Data extracts:
+ + + + + + +

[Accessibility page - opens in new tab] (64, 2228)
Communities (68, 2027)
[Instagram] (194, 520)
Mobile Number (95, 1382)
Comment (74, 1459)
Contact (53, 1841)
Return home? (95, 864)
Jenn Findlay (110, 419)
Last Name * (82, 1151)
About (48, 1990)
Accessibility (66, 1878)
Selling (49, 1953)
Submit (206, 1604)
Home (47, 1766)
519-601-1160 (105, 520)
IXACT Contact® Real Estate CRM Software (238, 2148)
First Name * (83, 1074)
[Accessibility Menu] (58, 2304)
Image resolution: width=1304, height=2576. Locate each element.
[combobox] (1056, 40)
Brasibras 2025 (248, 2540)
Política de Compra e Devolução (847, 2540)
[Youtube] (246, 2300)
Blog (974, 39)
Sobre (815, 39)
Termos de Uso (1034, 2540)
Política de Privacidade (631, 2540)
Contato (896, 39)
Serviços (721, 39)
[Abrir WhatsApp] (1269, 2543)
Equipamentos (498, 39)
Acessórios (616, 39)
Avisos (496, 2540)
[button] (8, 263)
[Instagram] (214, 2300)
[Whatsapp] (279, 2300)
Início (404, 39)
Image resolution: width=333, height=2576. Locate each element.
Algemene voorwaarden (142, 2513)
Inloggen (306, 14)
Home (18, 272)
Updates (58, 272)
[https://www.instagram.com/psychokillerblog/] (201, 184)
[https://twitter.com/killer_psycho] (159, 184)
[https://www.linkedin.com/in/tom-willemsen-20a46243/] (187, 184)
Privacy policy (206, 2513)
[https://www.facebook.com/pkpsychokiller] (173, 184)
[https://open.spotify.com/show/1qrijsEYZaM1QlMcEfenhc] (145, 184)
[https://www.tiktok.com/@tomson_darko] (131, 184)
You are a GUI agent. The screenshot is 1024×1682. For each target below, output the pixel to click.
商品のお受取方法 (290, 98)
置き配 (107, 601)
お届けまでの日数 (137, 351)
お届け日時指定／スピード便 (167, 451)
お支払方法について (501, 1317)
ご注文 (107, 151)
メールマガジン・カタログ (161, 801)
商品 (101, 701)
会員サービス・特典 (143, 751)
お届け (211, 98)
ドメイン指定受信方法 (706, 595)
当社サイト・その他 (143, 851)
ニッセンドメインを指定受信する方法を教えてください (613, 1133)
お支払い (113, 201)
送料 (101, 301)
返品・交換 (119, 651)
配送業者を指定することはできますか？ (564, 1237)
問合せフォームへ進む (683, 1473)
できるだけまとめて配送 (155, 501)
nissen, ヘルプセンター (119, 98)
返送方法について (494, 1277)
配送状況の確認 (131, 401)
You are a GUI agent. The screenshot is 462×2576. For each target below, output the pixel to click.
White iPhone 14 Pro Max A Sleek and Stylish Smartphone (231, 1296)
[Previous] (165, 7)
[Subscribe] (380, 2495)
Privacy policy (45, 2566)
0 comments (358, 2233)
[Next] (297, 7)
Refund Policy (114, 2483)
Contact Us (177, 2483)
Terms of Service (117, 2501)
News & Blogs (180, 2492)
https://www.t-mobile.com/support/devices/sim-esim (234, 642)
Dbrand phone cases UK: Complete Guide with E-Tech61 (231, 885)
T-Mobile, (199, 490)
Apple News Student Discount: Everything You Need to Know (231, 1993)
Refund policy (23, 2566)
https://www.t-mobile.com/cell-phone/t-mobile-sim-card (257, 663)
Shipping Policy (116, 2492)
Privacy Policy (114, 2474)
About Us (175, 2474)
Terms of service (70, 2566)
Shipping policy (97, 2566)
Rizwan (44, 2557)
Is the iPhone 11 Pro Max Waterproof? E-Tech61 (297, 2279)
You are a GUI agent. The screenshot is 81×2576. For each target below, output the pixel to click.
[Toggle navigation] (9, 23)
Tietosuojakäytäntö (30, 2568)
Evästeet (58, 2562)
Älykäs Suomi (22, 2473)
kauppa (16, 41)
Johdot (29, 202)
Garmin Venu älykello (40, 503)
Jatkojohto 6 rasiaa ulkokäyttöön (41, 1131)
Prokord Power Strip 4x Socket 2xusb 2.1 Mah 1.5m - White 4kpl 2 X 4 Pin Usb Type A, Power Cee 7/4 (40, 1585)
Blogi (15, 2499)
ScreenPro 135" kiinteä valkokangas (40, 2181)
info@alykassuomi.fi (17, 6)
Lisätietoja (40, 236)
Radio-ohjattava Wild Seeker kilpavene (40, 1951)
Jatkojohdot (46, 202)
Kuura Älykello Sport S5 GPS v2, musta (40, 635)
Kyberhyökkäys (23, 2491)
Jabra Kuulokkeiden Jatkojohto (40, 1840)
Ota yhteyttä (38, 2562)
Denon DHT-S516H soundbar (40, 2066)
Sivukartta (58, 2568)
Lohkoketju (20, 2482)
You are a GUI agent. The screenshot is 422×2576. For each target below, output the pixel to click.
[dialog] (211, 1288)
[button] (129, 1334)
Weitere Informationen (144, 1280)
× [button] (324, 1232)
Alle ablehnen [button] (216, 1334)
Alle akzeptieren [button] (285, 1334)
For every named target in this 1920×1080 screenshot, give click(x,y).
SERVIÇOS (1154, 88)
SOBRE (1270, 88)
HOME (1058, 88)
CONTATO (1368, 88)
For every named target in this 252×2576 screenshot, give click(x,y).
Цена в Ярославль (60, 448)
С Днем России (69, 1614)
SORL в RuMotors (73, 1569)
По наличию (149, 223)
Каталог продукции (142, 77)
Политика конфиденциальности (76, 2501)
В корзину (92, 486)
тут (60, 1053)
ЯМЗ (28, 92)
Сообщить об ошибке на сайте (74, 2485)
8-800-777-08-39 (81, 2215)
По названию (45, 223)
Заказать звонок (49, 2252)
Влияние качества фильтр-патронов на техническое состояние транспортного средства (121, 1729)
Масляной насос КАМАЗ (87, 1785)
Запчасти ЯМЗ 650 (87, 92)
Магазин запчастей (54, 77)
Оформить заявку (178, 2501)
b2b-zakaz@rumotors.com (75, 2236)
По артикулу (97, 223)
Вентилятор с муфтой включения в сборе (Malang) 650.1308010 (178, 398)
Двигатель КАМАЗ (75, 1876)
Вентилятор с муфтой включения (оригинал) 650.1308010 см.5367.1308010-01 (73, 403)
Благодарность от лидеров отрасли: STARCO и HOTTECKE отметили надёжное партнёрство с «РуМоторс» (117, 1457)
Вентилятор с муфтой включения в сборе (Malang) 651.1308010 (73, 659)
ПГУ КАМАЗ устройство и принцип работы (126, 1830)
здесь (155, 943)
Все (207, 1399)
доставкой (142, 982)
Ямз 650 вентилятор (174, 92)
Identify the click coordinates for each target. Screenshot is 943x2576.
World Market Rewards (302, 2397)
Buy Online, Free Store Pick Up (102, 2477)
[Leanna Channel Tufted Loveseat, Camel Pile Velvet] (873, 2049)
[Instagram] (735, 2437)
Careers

+ + + + + + +

Task instructions: Make an exact transcription of all the records.

Solution below:
[Accessibility page - opens in new tab] (64, 2228)
Communities (68, 2027)
[Instagram] (194, 520)
Mobile Number (95, 1382)
Comment (74, 1459)
Contact (53, 1841)
Return home? (95, 864)
Jenn Findlay (110, 419)
Last Name * (82, 1151)
About (48, 1990)
Accessibility (66, 1878)
Selling (49, 1953)
Submit (206, 1604)
Home (47, 1766)
519-601-1160 (105, 520)
IXACT Contact® Real Estate CRM Software (238, 2148)
First Name * (83, 1074)
[Accessibility Menu] (58, 2304)
Image resolution: width=1304, height=2576. Locate each element.
[combobox] (1056, 40)
Brasibras 2025 (248, 2540)
Política de Compra e Devolução (847, 2540)
[Youtube] (246, 2300)
Blog (974, 39)
Sobre (815, 39)
Termos de Uso (1034, 2540)
Política de Privacidade (631, 2540)
Contato (896, 39)
Serviços (721, 39)
[Abrir WhatsApp] (1269, 2543)
Equipamentos (498, 39)
Acessórios (616, 39)
Avisos (496, 2540)
[button] (8, 263)
[Instagram] (214, 2300)
[Whatsapp] (279, 2300)
Início (404, 39)
Image resolution: width=333, height=2576. Locate each element.
Algemene voorwaarden (142, 2513)
Inloggen (306, 14)
Home (18, 272)
Updates (58, 272)
[https://www.instagram.com/psychokillerblog/] (201, 184)
[https://twitter.com/killer_psycho] (159, 184)
[https://www.linkedin.com/in/tom-willemsen-20a46243/] (187, 184)
Privacy policy (206, 2513)
[https://www.facebook.com/pkpsychokiller] (173, 184)
[https://open.spotify.com/show/1qrijsEYZaM1QlMcEfenhc] (145, 184)
[https://www.tiktok.com/@tomson_darko] (131, 184)
You are a GUI agent. The screenshot is 1024×1682. For each target below, output the pixel to click.
商品のお受取方法 (290, 98)
置き配 (107, 601)
お届けまでの日数 (137, 351)
お届け日時指定／スピード便 (167, 451)
お支払方法について (501, 1317)
ご注文 (107, 151)
メールマガジン・カタログ (161, 801)
商品 (101, 701)
会員サービス・特典 (143, 751)
お届け (211, 98)
ドメイン指定受信方法 (706, 595)
当社サイト・その他 (143, 851)
ニッセンドメインを指定受信する方法を教えてください (613, 1133)
お支払い (113, 201)
送料 (101, 301)
返品・交換 (119, 651)
配送業者を指定することはできますか？ (564, 1237)
問合せフォームへ進む (683, 1473)
できるだけまとめて配送 (155, 501)
nissen, ヘルプセンター (119, 98)
返送方法について (494, 1277)
配送状況の確認 (131, 401)
You are a GUI agent. The screenshot is 462×2576. For each target below, output the pixel to click.
White iPhone 14 Pro Max A Sleek and Stylish Smartphone (231, 1296)
[Previous] (165, 7)
[Subscribe] (380, 2495)
Privacy policy (45, 2566)
0 comments (358, 2233)
[Next] (297, 7)
Refund Policy (114, 2483)
Contact Us (177, 2483)
Terms of Service (117, 2501)
News & Blogs (180, 2492)
https://www.t-mobile.com/support/devices/sim-esim (234, 642)
Dbrand phone cases UK: Complete Guide with E-Tech61 (231, 885)
T-Mobile, (199, 490)
Apple News Student Discount: Everything You Need to Know (231, 1993)
Refund policy (23, 2566)
https://www.t-mobile.com/cell-phone/t-mobile-sim-card (257, 663)
Shipping Policy (116, 2492)
Privacy Policy (114, 2474)
About Us (175, 2474)
Terms of service (70, 2566)
Shipping policy (97, 2566)
Rizwan (44, 2557)
Is the iPhone 11 Pro Max Waterproof? E-Tech61 (297, 2279)
You are a GUI agent. The screenshot is 81×2576. For each target below, output the pixel to click.
[Toggle navigation] (9, 23)
Tietosuojakäytäntö (30, 2568)
Evästeet (58, 2562)
Älykäs Suomi (22, 2473)
kauppa (16, 41)
Johdot (29, 202)
Garmin Venu älykello (40, 503)
Jatkojohto 6 rasiaa ulkokäyttöön (41, 1131)
Prokord Power Strip 4x Socket 2xusb 2.1 Mah 1.5m - White 4kpl 2 X 4 Pin Usb Type A, Power Cee 7/4 (40, 1585)
Blogi (15, 2499)
ScreenPro 135" kiinteä valkokangas (40, 2181)
info@alykassuomi.fi (17, 6)
Lisätietoja (40, 236)
Radio-ohjattava Wild Seeker kilpavene (40, 1951)
Jatkojohdot (46, 202)
Kuura Älykello Sport S5 GPS v2, musta (40, 635)
Kyberhyökkäys (23, 2491)
Jabra Kuulokkeiden Jatkojohto (40, 1840)
Ota yhteyttä (38, 2562)
Denon DHT-S516H soundbar (40, 2066)
Sivukartta (58, 2568)
Lohkoketju (20, 2482)
You are a GUI agent. The screenshot is 422×2576. For each target below, output the pixel to click.
[dialog] (211, 1288)
[button] (129, 1334)
Weitere Informationen (144, 1280)
× [button] (324, 1232)
Alle ablehnen [button] (216, 1334)
Alle akzeptieren [button] (285, 1334)
For every named target in this 1920×1080 screenshot, give click(x,y).
SERVIÇOS (1154, 88)
SOBRE (1270, 88)
HOME (1058, 88)
CONTATO (1368, 88)
For every named target in this 252×2576 screenshot, give click(x,y).
Цена в Ярославль (60, 448)
С Днем России (69, 1614)
SORL в RuMotors (73, 1569)
По наличию (149, 223)
Каталог продукции (142, 77)
Политика конфиденциальности (76, 2501)
В корзину (92, 486)
тут (60, 1053)
ЯМЗ (28, 92)
Сообщить об ошибке на сайте (74, 2485)
8-800-777-08-39 (81, 2215)
По названию (45, 223)
Заказать звонок (49, 2252)
Влияние качества фильтр-патронов на техническое состояние транспортного средства (121, 1729)
Масляной насос КАМАЗ (87, 1785)
Запчасти ЯМЗ 650 (87, 92)
Магазин запчастей (54, 77)
Оформить заявку (178, 2501)
b2b-zakaz@rumotors.com (75, 2236)
По артикулу (97, 223)
Вентилятор с муфтой включения в сборе (Malang) 650.1308010 (178, 398)
Двигатель КАМАЗ (75, 1876)
Вентилятор с муфтой включения (оригинал) 650.1308010 см.5367.1308010-01 (73, 403)
Благодарность от лидеров отрасли: STARCO и HOTTECKE отметили надёжное партнёрство с «РуМоторс» (117, 1457)
Вентилятор с муфтой включения в сборе (Malang) 651.1308010 (73, 659)
ПГУ КАМАЗ устройство и принцип работы (126, 1830)
здесь (155, 943)
Все (207, 1399)
доставкой (142, 982)
Ямз 650 вентилятор (174, 92)
Identify the click coordinates for each target. Screenshot is 943x2576.
World Market Rewards (302, 2397)
Buy Online, Free Store Pick Up (102, 2477)
[Leanna Channel Tufted Loveseat, Camel Pile Velvet] (873, 2049)
[Instagram] (735, 2437)
Careers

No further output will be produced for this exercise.